[Prompt]
Repeat each entry below without omitting a single word.

(Supplied records begins)

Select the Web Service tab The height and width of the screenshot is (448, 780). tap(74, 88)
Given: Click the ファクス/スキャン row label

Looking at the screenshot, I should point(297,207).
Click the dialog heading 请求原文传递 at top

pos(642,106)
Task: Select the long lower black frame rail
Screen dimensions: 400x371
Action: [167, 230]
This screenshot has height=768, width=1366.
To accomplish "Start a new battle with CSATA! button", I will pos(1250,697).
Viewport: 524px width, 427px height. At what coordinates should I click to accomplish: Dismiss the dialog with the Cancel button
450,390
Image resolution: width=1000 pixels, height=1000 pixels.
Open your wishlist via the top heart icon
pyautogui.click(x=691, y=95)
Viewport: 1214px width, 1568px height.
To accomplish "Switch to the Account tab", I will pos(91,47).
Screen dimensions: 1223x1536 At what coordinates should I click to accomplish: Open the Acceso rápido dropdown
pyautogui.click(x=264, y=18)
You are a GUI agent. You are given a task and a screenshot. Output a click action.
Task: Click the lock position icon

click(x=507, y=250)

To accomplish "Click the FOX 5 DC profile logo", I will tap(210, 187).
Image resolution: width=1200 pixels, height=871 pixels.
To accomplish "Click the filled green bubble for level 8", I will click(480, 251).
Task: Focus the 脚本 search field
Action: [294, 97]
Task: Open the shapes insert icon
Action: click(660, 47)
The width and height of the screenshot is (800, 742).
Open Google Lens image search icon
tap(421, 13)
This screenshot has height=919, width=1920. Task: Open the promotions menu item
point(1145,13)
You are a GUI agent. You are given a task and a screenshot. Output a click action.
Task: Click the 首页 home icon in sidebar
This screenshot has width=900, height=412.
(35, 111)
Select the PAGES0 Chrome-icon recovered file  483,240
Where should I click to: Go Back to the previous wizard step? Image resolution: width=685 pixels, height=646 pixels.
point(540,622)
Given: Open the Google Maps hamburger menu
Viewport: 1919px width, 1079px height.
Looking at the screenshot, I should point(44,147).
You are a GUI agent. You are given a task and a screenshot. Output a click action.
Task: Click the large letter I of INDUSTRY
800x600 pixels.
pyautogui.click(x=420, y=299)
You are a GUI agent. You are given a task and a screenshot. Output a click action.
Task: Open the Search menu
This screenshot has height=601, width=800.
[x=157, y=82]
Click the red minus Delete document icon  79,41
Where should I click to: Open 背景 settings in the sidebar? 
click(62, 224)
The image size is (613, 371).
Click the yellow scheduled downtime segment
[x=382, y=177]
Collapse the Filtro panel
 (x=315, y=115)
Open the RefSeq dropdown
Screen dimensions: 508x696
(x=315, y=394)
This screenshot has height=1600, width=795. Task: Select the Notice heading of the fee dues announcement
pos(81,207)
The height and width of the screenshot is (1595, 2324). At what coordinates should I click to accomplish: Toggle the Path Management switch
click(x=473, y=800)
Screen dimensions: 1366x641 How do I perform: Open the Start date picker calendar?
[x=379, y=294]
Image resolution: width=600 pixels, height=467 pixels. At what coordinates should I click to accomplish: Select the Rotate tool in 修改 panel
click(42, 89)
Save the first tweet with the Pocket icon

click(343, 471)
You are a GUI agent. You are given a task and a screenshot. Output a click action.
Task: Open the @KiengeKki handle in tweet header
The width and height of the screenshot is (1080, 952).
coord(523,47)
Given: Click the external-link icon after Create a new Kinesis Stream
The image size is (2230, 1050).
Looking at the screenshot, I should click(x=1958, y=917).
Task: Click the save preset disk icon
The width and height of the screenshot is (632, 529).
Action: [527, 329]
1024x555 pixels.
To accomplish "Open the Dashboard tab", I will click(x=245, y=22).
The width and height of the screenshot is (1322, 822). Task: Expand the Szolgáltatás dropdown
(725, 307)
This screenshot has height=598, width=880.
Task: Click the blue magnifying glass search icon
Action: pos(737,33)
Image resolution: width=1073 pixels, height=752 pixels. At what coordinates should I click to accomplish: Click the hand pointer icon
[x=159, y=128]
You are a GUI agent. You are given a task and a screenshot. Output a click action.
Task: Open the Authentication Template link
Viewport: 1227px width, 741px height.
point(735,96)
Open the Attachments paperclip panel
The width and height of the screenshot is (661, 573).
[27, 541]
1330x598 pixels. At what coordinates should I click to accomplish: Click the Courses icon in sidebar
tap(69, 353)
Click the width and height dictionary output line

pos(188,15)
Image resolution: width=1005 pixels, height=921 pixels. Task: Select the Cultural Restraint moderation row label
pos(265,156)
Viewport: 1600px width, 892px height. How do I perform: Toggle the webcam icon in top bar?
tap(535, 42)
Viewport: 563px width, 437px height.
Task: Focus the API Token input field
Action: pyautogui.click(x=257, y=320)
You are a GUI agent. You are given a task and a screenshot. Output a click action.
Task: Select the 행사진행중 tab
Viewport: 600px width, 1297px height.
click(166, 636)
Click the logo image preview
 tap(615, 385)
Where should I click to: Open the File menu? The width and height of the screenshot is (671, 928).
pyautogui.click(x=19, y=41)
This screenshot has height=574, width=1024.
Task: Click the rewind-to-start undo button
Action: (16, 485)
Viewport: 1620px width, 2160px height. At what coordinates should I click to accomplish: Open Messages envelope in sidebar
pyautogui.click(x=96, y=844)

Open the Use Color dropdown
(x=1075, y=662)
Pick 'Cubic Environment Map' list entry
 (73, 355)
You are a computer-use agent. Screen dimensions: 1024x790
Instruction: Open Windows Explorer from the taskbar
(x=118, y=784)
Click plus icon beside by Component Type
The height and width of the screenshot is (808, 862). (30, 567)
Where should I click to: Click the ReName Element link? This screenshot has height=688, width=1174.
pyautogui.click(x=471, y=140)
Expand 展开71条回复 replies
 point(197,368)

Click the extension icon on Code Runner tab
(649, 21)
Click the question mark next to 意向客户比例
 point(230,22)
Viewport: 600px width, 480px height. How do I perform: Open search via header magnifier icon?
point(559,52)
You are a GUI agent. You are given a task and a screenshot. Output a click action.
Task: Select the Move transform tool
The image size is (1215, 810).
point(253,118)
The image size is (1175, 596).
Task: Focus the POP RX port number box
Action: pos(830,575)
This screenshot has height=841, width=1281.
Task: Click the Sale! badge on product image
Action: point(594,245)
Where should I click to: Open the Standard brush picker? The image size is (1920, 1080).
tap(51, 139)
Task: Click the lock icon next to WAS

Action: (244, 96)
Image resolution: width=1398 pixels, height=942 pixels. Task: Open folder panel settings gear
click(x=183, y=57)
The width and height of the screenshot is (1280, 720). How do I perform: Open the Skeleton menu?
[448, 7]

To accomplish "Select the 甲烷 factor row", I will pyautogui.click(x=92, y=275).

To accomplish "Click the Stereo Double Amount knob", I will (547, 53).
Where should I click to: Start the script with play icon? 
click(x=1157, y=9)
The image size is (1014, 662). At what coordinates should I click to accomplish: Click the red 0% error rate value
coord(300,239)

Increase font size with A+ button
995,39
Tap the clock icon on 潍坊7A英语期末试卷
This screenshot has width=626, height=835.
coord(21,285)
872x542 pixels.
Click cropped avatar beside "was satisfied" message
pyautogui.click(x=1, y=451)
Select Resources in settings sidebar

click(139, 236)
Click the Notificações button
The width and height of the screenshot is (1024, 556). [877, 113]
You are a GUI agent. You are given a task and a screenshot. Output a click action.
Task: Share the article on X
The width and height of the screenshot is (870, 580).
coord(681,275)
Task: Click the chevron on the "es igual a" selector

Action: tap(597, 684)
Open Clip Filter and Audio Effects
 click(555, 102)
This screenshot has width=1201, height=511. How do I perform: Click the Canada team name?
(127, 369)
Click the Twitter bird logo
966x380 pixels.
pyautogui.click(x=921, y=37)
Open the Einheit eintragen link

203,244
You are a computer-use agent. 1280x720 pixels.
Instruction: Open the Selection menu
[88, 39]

(Supplied records ends)

[Response area]
Select the Web Service tab The height and width of the screenshot is (448, 780). tap(74, 88)
Given: Click the ファクス/スキャン row label

Looking at the screenshot, I should point(297,207).
Click the dialog heading 请求原文传递 at top

pos(642,106)
Task: Select the long lower black frame rail
Screen dimensions: 400x371
Action: [167, 230]
This screenshot has height=768, width=1366.
To accomplish "Start a new battle with CSATA! button", I will pos(1250,697).
Viewport: 524px width, 427px height. At what coordinates should I click to accomplish: Dismiss the dialog with the Cancel button
450,390
Image resolution: width=1000 pixels, height=1000 pixels.
Open your wishlist via the top heart icon
pyautogui.click(x=691, y=95)
Viewport: 1214px width, 1568px height.
To accomplish "Switch to the Account tab", I will pos(91,47).
Screen dimensions: 1223x1536 At what coordinates should I click to accomplish: Open the Acceso rápido dropdown
pyautogui.click(x=264, y=18)
You are a GUI agent. You are given a task and a screenshot. Output a click action.
Task: Click the lock position icon

click(x=507, y=250)

To accomplish "Click the FOX 5 DC profile logo", I will tap(210, 187).
Image resolution: width=1200 pixels, height=871 pixels.
To accomplish "Click the filled green bubble for level 8", I will click(480, 251).
Task: Focus the 脚本 search field
Action: [294, 97]
Task: Open the shapes insert icon
Action: click(660, 47)
The width and height of the screenshot is (800, 742).
Open Google Lens image search icon
tap(421, 13)
This screenshot has height=919, width=1920. Task: Open the promotions menu item
point(1145,13)
You are a GUI agent. You are given a task and a screenshot. Output a click action.
Task: Click the 首页 home icon in sidebar
This screenshot has width=900, height=412.
(35, 111)
Select the PAGES0 Chrome-icon recovered file  483,240
Where should I click to: Go Back to the previous wizard step? Image resolution: width=685 pixels, height=646 pixels.
point(540,622)
Given: Open the Google Maps hamburger menu
Viewport: 1919px width, 1079px height.
Looking at the screenshot, I should point(44,147).
You are a GUI agent. You are given a task and a screenshot. Output a click action.
Task: Click the large letter I of INDUSTRY
800x600 pixels.
pyautogui.click(x=420, y=299)
You are a GUI agent. You are given a task and a screenshot. Output a click action.
Task: Open the Search menu
This screenshot has height=601, width=800.
[x=157, y=82]
Click the red minus Delete document icon  79,41
Where should I click to: Open 背景 settings in the sidebar? 
click(62, 224)
The image size is (613, 371).
Click the yellow scheduled downtime segment
[x=382, y=177]
Collapse the Filtro panel
 (x=315, y=115)
Open the RefSeq dropdown
Screen dimensions: 508x696
(x=315, y=394)
This screenshot has height=1600, width=795. Task: Select the Notice heading of the fee dues announcement
pos(81,207)
The height and width of the screenshot is (1595, 2324). At what coordinates should I click to accomplish: Toggle the Path Management switch
click(x=473, y=800)
Screen dimensions: 1366x641 How do I perform: Open the Start date picker calendar?
[x=379, y=294]
Image resolution: width=600 pixels, height=467 pixels. At what coordinates should I click to accomplish: Select the Rotate tool in 修改 panel
click(42, 89)
Save the first tweet with the Pocket icon

click(343, 471)
You are a GUI agent. You are given a task and a screenshot. Output a click action.
Task: Open the @KiengeKki handle in tweet header
The width and height of the screenshot is (1080, 952).
coord(523,47)
Given: Click the external-link icon after Create a new Kinesis Stream
The image size is (2230, 1050).
Looking at the screenshot, I should click(x=1958, y=917).
Task: Click the save preset disk icon
The width and height of the screenshot is (632, 529).
Action: [527, 329]
1024x555 pixels.
To accomplish "Open the Dashboard tab", I will click(x=245, y=22).
The width and height of the screenshot is (1322, 822). Task: Expand the Szolgáltatás dropdown
(725, 307)
This screenshot has height=598, width=880.
Task: Click the blue magnifying glass search icon
Action: pos(737,33)
Image resolution: width=1073 pixels, height=752 pixels. At what coordinates should I click to accomplish: Click the hand pointer icon
[x=159, y=128]
You are a GUI agent. You are given a task and a screenshot. Output a click action.
Task: Open the Authentication Template link
Viewport: 1227px width, 741px height.
point(735,96)
Open the Attachments paperclip panel
The width and height of the screenshot is (661, 573).
[27, 541]
1330x598 pixels. At what coordinates should I click to accomplish: Click the Courses icon in sidebar
tap(69, 353)
Click the width and height dictionary output line

pos(188,15)
Image resolution: width=1005 pixels, height=921 pixels. Task: Select the Cultural Restraint moderation row label
pos(265,156)
Viewport: 1600px width, 892px height. How do I perform: Toggle the webcam icon in top bar?
tap(535, 42)
Viewport: 563px width, 437px height.
Task: Focus the API Token input field
Action: pyautogui.click(x=257, y=320)
You are a GUI agent. You are given a task and a screenshot. Output a click action.
Task: Select the 행사진행중 tab
Viewport: 600px width, 1297px height.
click(166, 636)
Click the logo image preview
 tap(615, 385)
Where should I click to: Open the File menu? The width and height of the screenshot is (671, 928).
pyautogui.click(x=19, y=41)
This screenshot has height=574, width=1024.
Task: Click the rewind-to-start undo button
Action: (16, 485)
Viewport: 1620px width, 2160px height. At what coordinates should I click to accomplish: Open Messages envelope in sidebar
pyautogui.click(x=96, y=844)

Open the Use Color dropdown
(x=1075, y=662)
Pick 'Cubic Environment Map' list entry
 (73, 355)
You are a computer-use agent. Screen dimensions: 1024x790
Instruction: Open Windows Explorer from the taskbar
(x=118, y=784)
Click plus icon beside by Component Type
The height and width of the screenshot is (808, 862). (30, 567)
Where should I click to: Click the ReName Element link? This screenshot has height=688, width=1174.
pyautogui.click(x=471, y=140)
Expand 展开71条回复 replies
 point(197,368)

Click the extension icon on Code Runner tab
(649, 21)
Click the question mark next to 意向客户比例
 point(230,22)
Viewport: 600px width, 480px height. How do I perform: Open search via header magnifier icon?
point(559,52)
You are a GUI agent. You are given a task and a screenshot. Output a click action.
Task: Select the Move transform tool
The image size is (1215, 810).
point(253,118)
The image size is (1175, 596).
Task: Focus the POP RX port number box
Action: pos(830,575)
This screenshot has height=841, width=1281.
Task: Click the Sale! badge on product image
Action: point(594,245)
Where should I click to: Open the Standard brush picker? The image size is (1920, 1080).
tap(51, 139)
Task: Click the lock icon next to WAS

Action: (244, 96)
Image resolution: width=1398 pixels, height=942 pixels. Task: Open folder panel settings gear
click(x=183, y=57)
The width and height of the screenshot is (1280, 720). How do I perform: Open the Skeleton menu?
[448, 7]

To accomplish "Select the 甲烷 factor row", I will pyautogui.click(x=92, y=275).

To accomplish "Click the Stereo Double Amount knob", I will (547, 53).
Where should I click to: Start the script with play icon? 
click(x=1157, y=9)
The image size is (1014, 662). At what coordinates should I click to accomplish: Click the red 0% error rate value
coord(300,239)

Increase font size with A+ button
995,39
Tap the clock icon on 潍坊7A英语期末试卷
This screenshot has width=626, height=835.
coord(21,285)
872x542 pixels.
Click cropped avatar beside "was satisfied" message
pyautogui.click(x=1, y=451)
Select Resources in settings sidebar

click(139, 236)
Click the Notificações button
The width and height of the screenshot is (1024, 556). [877, 113]
You are a GUI agent. You are given a task and a screenshot. Output a click action.
Task: Share the article on X
The width and height of the screenshot is (870, 580).
coord(681,275)
Task: Click the chevron on the "es igual a" selector

Action: tap(597, 684)
Open Clip Filter and Audio Effects
 click(555, 102)
This screenshot has width=1201, height=511. How do I perform: Click the Canada team name?
(127, 369)
Click the Twitter bird logo
966x380 pixels.
pyautogui.click(x=921, y=37)
Open the Einheit eintragen link

203,244
You are a computer-use agent. 1280x720 pixels.
Instruction: Open the Selection menu
[88, 39]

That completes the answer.